This should be a good first step: http://mlg.eng.cam.ac.uk/mchutchon/DifferentiatingGPs.pdf

  • $\begingroup$ This is exactly what I was looking for, thank you! $\endgroup$
    – Shannon S.
    Aug 9, 2018 at 2:22

In the following, I assume a zero mean function, for simplicity.

The realizations of a stationary Gaussian process are (a.s.) $n$-times differentiable if the covariance function $k(t_1-t_2):=K(t_1,t_2)$ is $2n$-times differentiable at 0. Hence, in the following, I assume the Gaussian radial basis function

$$k(t) = \exp\left(-\frac{1}{2} t^2\right)$$

as covariance function, which is smooth at zero.

How do the realizations of such a Gaussian process look like? The covariance function $k$ is strictly positive, hence any function value is positively correlated with any other function value. However, this correlation is almost zero for long time differences. Hence, such realizations tend to go back of the mean after a short time. In short: what goes up must come down (a.s.).

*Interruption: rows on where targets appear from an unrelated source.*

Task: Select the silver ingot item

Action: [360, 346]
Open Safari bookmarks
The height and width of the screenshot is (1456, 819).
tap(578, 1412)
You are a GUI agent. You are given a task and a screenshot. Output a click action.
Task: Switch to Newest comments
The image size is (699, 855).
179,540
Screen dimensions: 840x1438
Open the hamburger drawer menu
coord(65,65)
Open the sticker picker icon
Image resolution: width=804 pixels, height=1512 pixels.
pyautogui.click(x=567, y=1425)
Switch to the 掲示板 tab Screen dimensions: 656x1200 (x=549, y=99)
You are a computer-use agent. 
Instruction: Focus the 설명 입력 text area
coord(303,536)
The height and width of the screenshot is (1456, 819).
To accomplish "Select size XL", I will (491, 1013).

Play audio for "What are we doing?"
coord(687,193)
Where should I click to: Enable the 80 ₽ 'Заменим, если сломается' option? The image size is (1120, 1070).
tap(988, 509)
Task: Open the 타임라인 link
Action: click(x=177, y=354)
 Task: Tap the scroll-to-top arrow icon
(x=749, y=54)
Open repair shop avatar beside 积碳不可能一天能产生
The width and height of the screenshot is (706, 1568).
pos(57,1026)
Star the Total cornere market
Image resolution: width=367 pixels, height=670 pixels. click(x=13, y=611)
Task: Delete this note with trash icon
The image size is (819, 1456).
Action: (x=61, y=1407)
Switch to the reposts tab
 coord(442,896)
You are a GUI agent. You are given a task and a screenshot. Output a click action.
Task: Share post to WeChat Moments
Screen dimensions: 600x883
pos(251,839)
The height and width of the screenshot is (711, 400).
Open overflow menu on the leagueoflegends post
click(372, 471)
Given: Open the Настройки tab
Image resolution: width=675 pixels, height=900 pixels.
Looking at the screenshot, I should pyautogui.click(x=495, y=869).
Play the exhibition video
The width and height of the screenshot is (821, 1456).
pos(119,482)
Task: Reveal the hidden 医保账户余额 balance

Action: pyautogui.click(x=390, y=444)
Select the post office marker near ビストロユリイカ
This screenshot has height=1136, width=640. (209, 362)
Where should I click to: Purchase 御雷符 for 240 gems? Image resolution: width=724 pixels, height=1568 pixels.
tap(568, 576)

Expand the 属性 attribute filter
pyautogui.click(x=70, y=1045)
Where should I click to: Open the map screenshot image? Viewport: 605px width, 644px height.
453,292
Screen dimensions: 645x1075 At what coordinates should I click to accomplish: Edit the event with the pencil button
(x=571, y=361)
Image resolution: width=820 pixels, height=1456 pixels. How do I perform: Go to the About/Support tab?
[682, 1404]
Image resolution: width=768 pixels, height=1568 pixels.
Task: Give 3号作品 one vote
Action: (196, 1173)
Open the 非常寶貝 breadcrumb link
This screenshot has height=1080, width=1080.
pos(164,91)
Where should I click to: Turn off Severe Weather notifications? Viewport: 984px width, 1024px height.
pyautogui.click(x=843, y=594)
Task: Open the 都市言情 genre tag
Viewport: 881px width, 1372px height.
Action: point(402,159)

Now let us have a look at the covariance of the derivative Gaussian process. By the formulas provided by cknoll, its covariance function is

$$k_\partial(t) :=-\frac{\operatorname{d}^2}{\operatorname{d}\!t^2} k(t) = (1-t^2) \exp\left(-\frac{1}{2} t^2\right) = (1-t^2)k(t)$$

and it is easy to see that such processes are again smooth.

So how do the realizations of this derivative Gaussian process look like? For simplicity, I want to distinguish three regions of this covariance function $k_\partial(t)$.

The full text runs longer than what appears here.